Within the listing below, give again exactly the lines between the one containing "How do I perform: Click" and the one containing "Image resolution: width=980", inclusive, pictures left aside.

- **Listed entries**
-=-=-=-=-
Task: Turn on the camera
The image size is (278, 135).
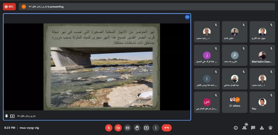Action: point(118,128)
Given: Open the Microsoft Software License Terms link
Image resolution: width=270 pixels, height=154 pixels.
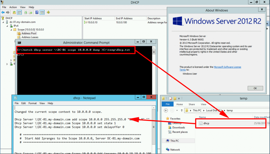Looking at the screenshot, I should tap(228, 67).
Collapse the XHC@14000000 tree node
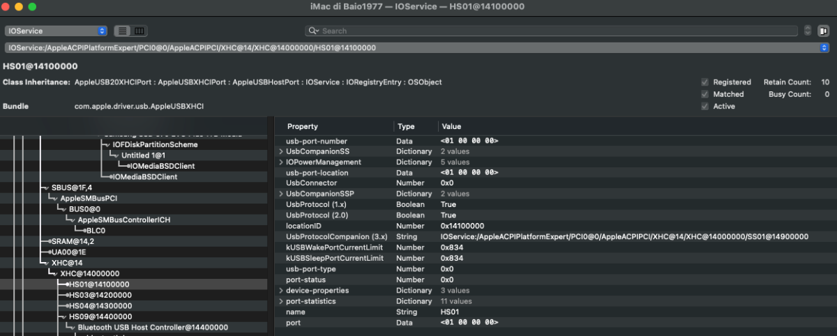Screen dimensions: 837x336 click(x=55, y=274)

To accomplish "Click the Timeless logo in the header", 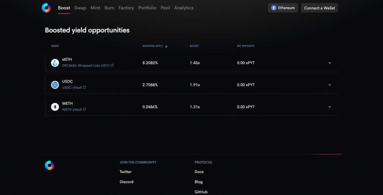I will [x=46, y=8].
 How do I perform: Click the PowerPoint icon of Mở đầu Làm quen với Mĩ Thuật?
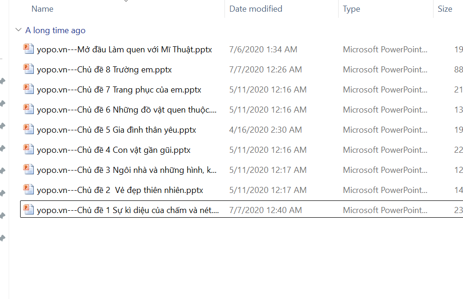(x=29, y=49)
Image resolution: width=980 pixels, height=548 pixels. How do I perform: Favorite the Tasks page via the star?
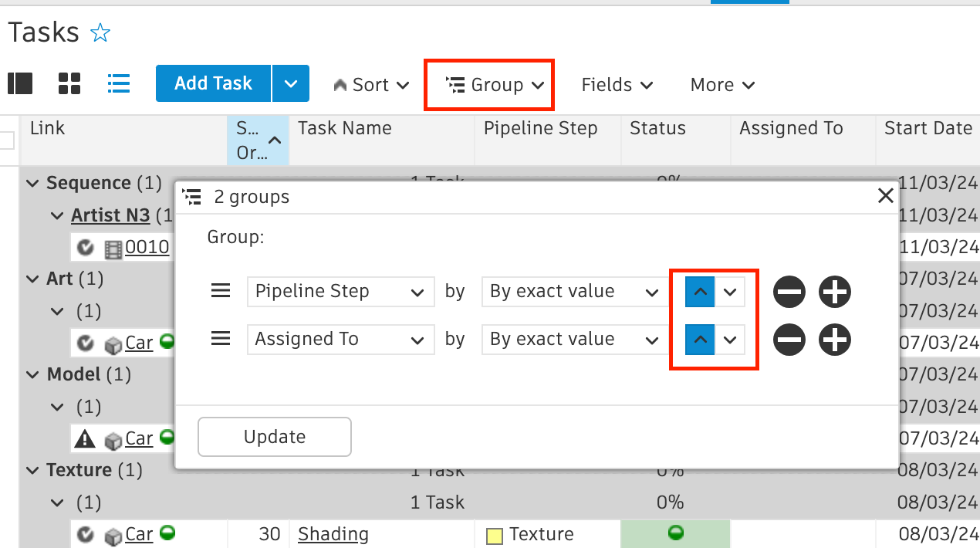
-=-=-=-=-
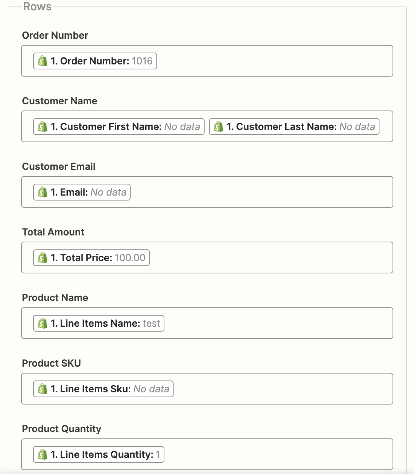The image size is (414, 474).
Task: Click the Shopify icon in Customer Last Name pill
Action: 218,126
-=-=-=-=-
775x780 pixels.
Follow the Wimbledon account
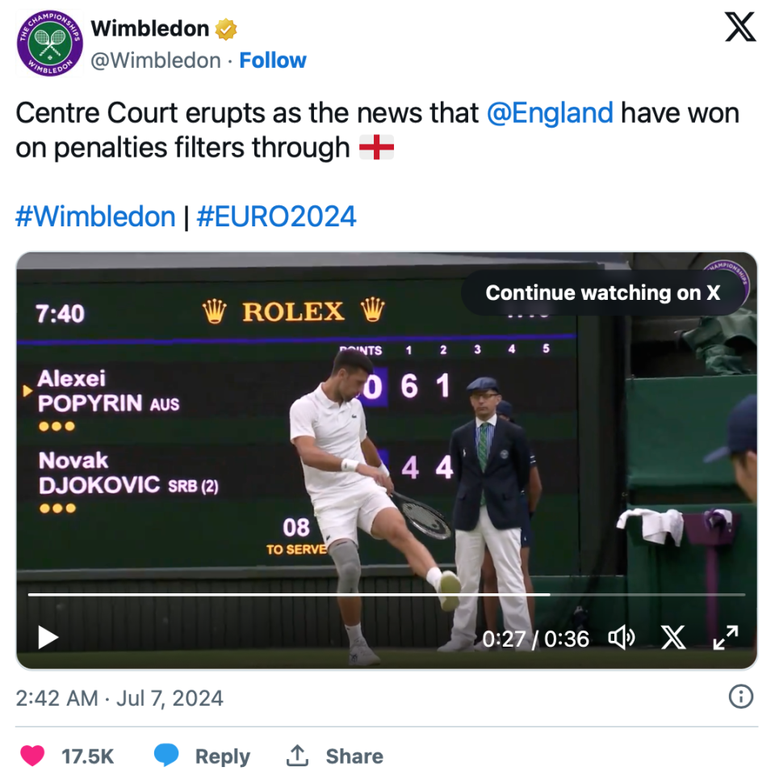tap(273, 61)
-=-=-=-=-
- **Response to this task**
 How do I perform: Click the PowerPoint icon of Mở đầu Làm quen với Mĩ Thuật?
(x=29, y=49)
Image resolution: width=980 pixels, height=548 pixels. How do I perform: Favorite the Tasks page via the star?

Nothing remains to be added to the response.